Aim of the task:
Isolate every line in the records below with "Atalaya" in it.
↓↓↓
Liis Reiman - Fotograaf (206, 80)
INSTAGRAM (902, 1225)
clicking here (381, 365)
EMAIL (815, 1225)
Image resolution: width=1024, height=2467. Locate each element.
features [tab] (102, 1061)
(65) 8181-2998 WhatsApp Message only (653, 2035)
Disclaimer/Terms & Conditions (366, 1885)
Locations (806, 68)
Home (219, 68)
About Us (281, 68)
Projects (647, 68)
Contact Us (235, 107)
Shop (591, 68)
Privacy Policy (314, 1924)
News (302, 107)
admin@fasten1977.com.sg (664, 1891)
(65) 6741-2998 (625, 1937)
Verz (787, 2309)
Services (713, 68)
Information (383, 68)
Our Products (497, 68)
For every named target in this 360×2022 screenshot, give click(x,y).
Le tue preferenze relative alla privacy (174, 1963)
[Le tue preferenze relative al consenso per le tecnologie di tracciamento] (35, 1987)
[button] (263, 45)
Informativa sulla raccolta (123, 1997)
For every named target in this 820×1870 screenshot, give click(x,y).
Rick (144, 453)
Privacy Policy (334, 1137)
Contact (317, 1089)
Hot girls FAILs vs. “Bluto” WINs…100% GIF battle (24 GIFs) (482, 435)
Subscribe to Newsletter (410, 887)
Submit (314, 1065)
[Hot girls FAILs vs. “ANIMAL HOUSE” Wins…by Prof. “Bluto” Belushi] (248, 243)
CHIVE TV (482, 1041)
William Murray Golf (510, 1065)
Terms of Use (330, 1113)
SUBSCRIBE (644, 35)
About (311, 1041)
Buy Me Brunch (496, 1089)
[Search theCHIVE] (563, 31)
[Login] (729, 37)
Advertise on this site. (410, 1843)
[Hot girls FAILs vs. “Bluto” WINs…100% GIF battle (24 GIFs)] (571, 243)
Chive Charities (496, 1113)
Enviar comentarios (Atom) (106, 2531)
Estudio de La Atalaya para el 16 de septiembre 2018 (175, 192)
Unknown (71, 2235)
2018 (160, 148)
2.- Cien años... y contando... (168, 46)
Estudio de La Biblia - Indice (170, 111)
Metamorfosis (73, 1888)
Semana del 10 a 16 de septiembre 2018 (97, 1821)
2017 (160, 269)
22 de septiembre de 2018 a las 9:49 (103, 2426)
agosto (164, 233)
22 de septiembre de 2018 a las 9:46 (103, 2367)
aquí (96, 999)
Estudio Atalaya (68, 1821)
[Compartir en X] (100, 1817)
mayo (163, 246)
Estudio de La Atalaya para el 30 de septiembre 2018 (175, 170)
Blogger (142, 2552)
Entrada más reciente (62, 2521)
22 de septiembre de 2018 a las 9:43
↑↑↑
The completed task:
Estudio de La Atalaya para el 16 de septiembre 2018 (175, 192)
Estudio Atalaya (68, 1821)
Estudio de La Atalaya para el 30 de septiembre 2018 (175, 170)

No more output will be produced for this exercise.